Reproduce only the lines that begin at the line with "Task: Bookmark this page with the star icon" and run to the end of the entries; omit every picture.
============================================================
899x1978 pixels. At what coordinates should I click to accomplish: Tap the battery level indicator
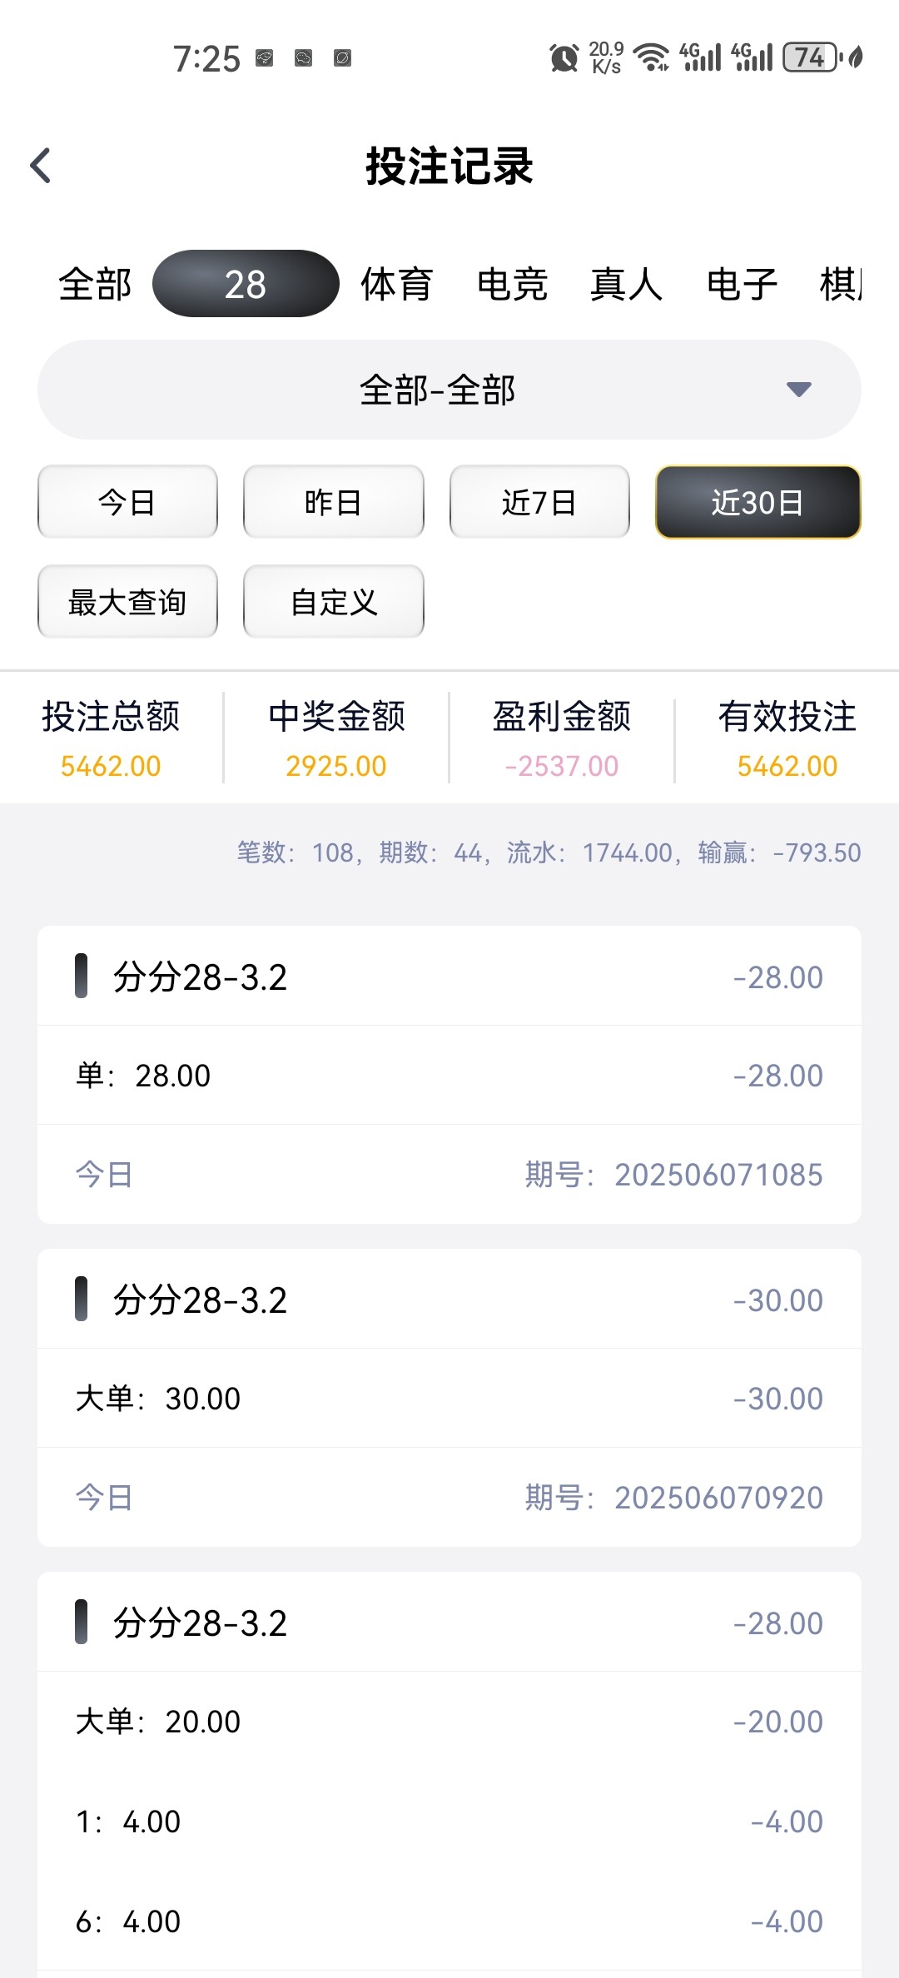coord(810,57)
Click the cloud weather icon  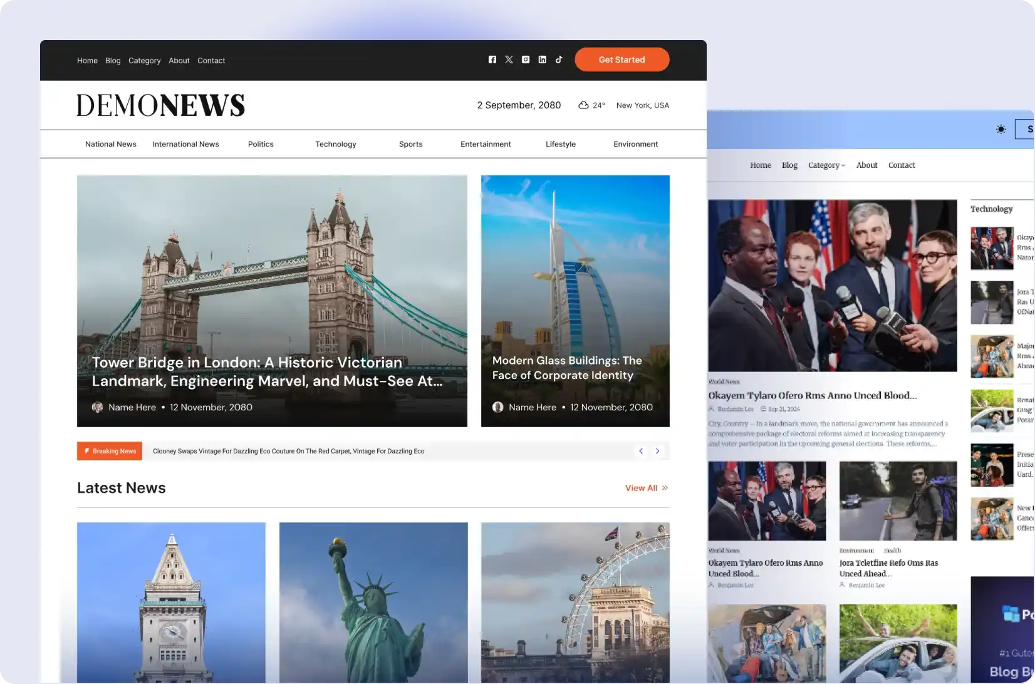[x=583, y=105]
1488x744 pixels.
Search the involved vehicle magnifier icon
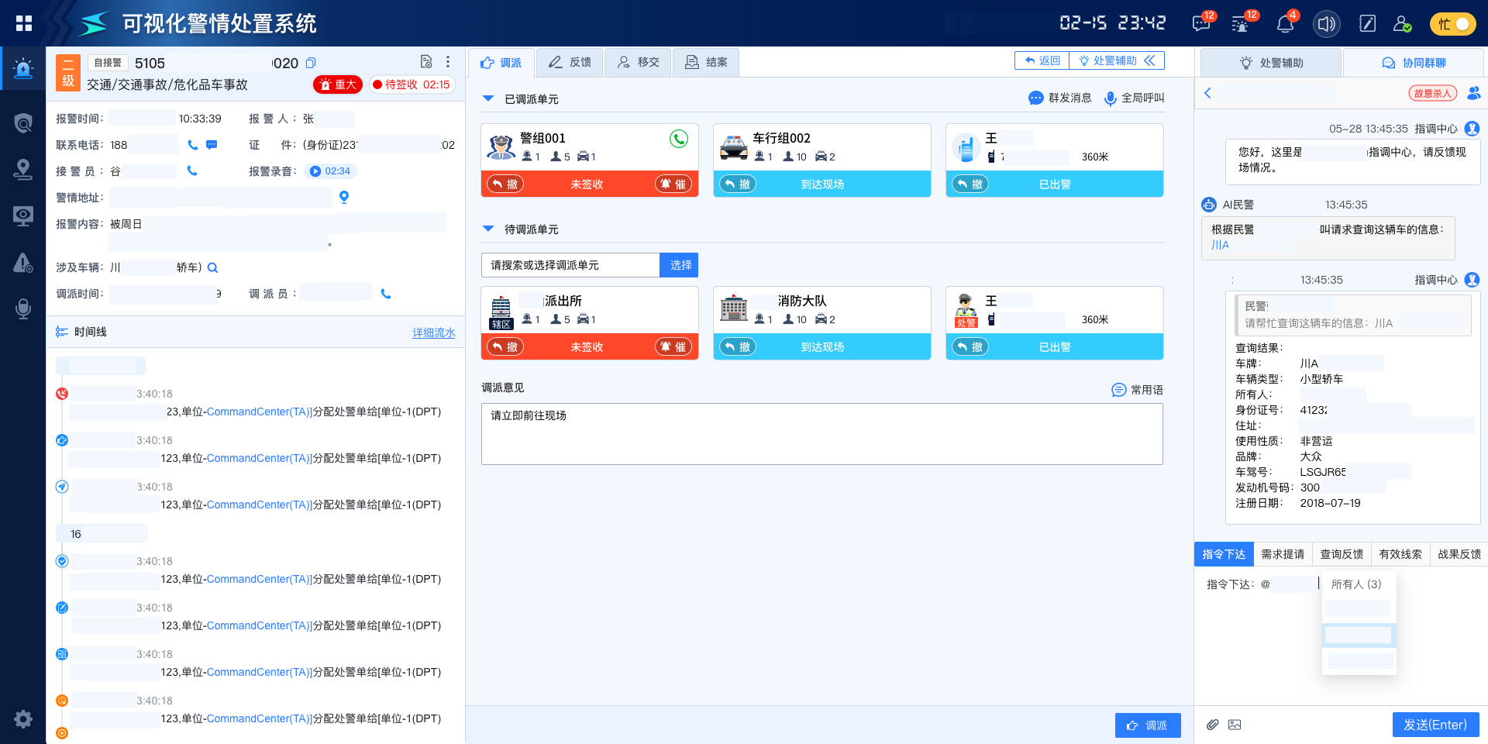[x=213, y=267]
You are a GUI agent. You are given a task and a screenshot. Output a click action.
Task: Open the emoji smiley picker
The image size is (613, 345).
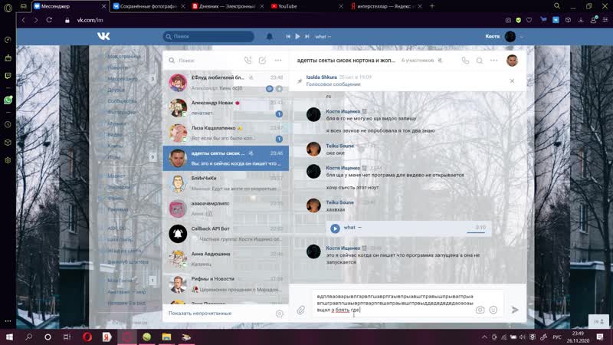(x=493, y=310)
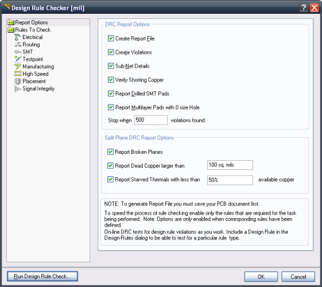Viewport: 322px width, 287px height.
Task: Select the High Speed rules icon
Action: 18,73
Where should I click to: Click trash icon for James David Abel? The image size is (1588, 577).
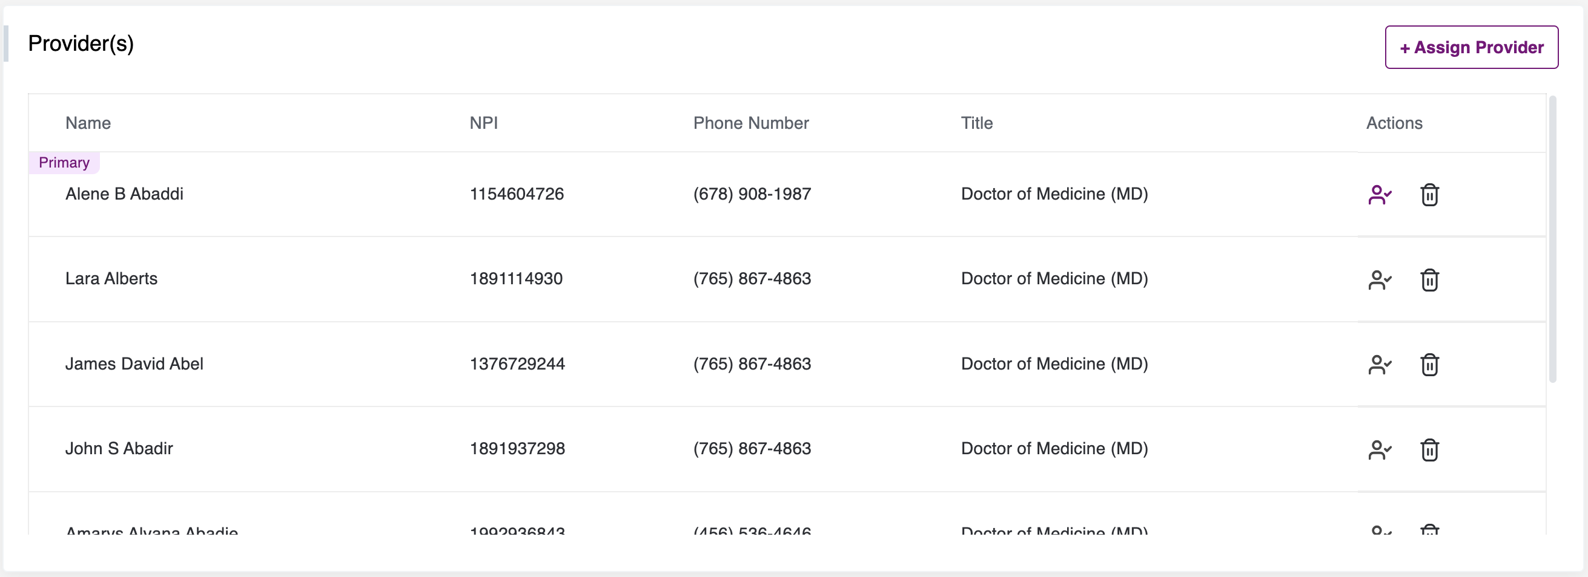(x=1429, y=365)
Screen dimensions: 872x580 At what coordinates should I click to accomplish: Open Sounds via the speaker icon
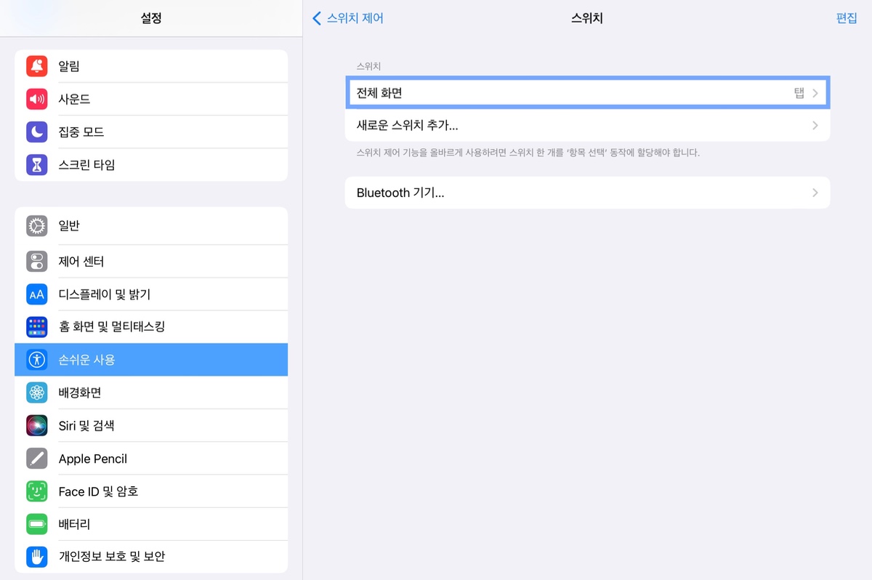[x=37, y=99]
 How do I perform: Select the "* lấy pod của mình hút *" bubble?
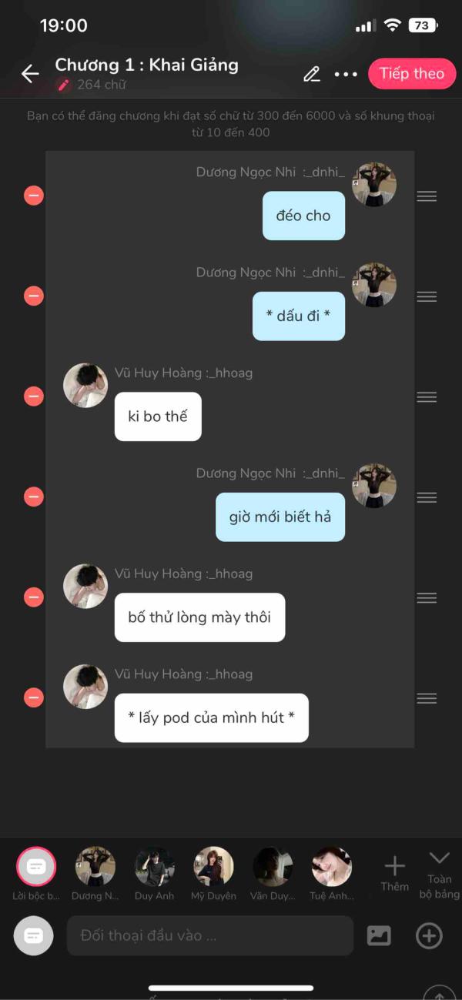tap(212, 717)
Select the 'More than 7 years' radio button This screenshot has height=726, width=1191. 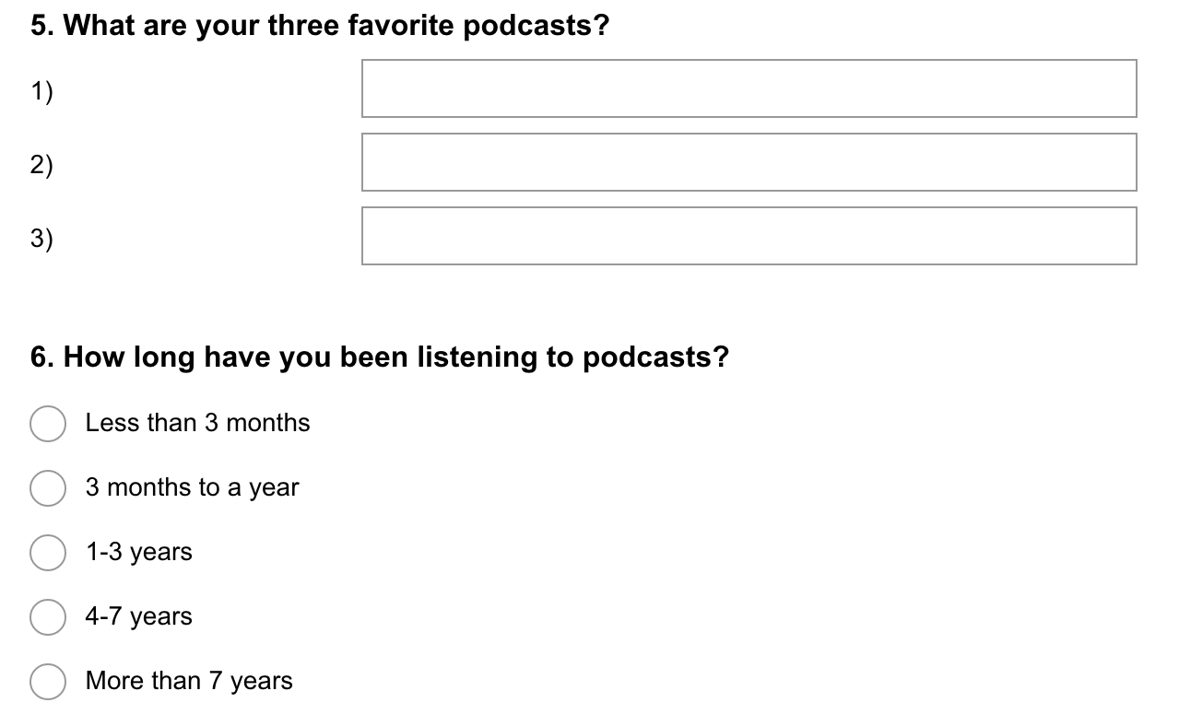48,682
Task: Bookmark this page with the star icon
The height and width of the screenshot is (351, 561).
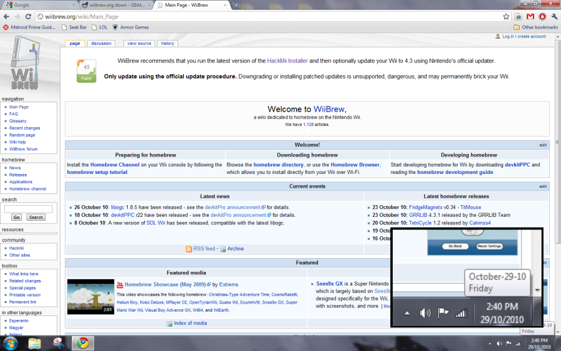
============================================================
WRITTEN ANSWER:
Task: Bookmark this page with the star icon
The height and width of the screenshot is (351, 561).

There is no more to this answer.